Recently I read of a professor at a large state university who had been the president of the atheist club on campus. He had been very active in promulgating atheism among the students; that is, until he became a Christian in the last year. His atheism, he said, stemmed from childhood when he saw graphic pictures of starving children in Africa and concluded that there must not be a God, else this would not happen. Of course, this is the age old question that prompted C.S. Lewis to write his classic The Problem of Pain. Pain of every sort in the world causes many to question God and his existence. It is probably the primary problem from man’s perspective in accepting that God is, especially a gracious and good God as presented in the Scriptures. The stumbling block of pain and suffering even causes many Christians to question or lose confidence in their faith.
Is God really gracious; is He really good, since pain and suffering are such a large part of the nature of this present world? The Psalmist in Psalm 118 states emphatically that God is gracious; that He is good. He then in the following three verses encourages Israel and those who fear the Lord in the strongest language possible to confess the truth that God is who He says He is: gracious, good, and merciful forever. The strength of this plea is seen in its triple repetition. But the crux of his argument is found in verses 8 and 9. “It is better to trust in the Lord than to put any confidence in man. It is better to trust in the Lord than to put any confidence in princes. “Man represents humanity. It represents you with your own observation and reasoning. “Princes includes every authority, expert, scientist, you name it; anyone whose observations you are tempted to trust over God’s Word.
Whether you accept the diagnosis or not, God tells us that man sees in part, that you see through murky glass, that our perspective is not His and is deficient. We often lose sight of that fact and believe we see as well or better than the God of the Universe; and what is more there is always a shrewd, deceptive “voice in our ear telling us our sight is just fine and can be fully trusted. He spoke in Eve’s ear, “Did God really say?
If we truly live, we live by faith. Faith is receiving and trusting God at His word, even though our immediate observation tells us differently. Human observation uninformed by the Word of God and the Holy Spirit is filled with error and will lead you astray. Man is a marvelously made creature, and has accomplished a great deal in amassing knowledge concerning the universe, but he is still deficient in seeing it perfectly as it is and will be; he is deficient in wisdom in coming to the right conclusions of what he believes he knows and has observed. History has taught us the truth of this. In millenniums of history man has been unable to conquer the universe, the society, or eradicate evil. Hope lies only in the message of God’s Word, and in accepting Him at His word. This is where our confidence must find its refuge.
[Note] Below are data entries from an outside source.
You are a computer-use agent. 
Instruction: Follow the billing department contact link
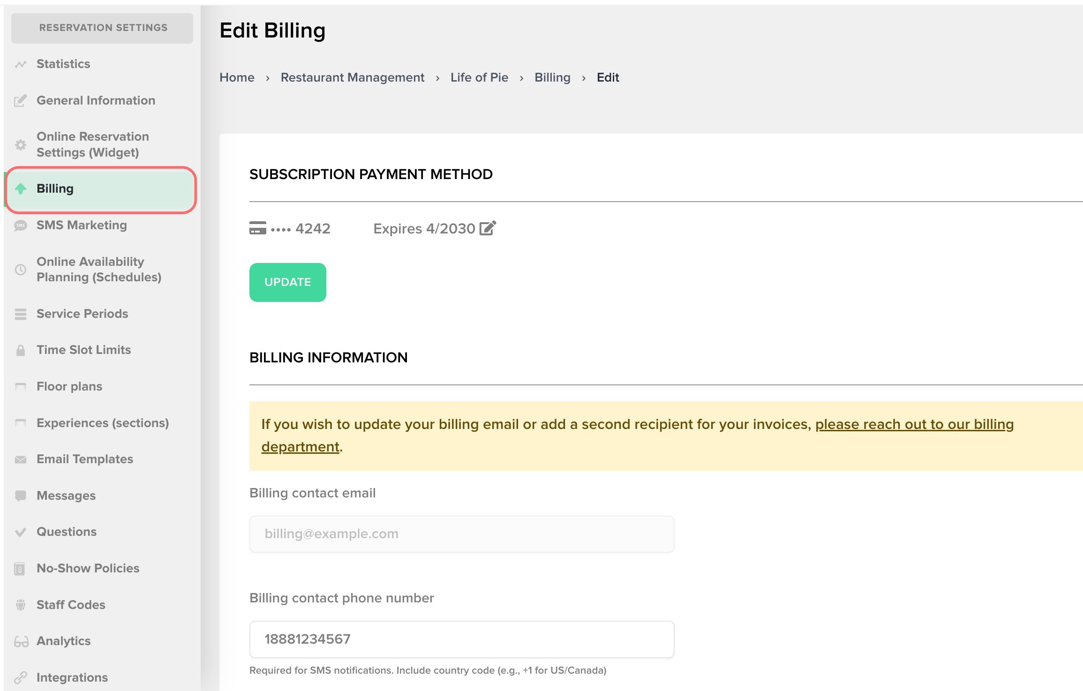[914, 424]
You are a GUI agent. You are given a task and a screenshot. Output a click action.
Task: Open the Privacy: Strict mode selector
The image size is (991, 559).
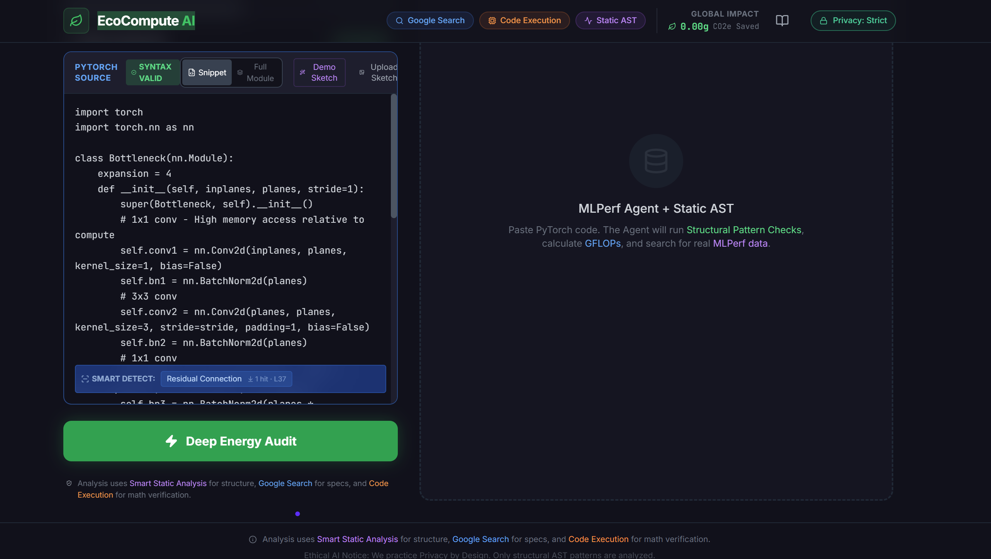tap(853, 20)
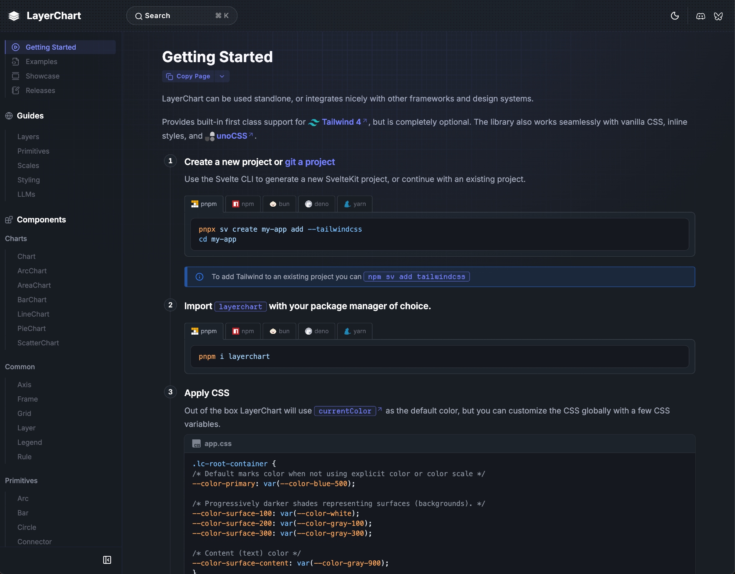Go to the Releases page icon
The width and height of the screenshot is (735, 574).
15,90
I do not pretend to understand the fullness of God’s plan from beginning to end. His ways are higher than mine or yours. It is why His plan and the present order of the universe are called in Scripture a MYSTERY. I am willing to accept this mystery and to marvel at my gracious God as He works it out in His Son, Jesus Christ. My triune God has given me plenty of reasons to know that my confidence is not in vain. I pray this is true for you as well.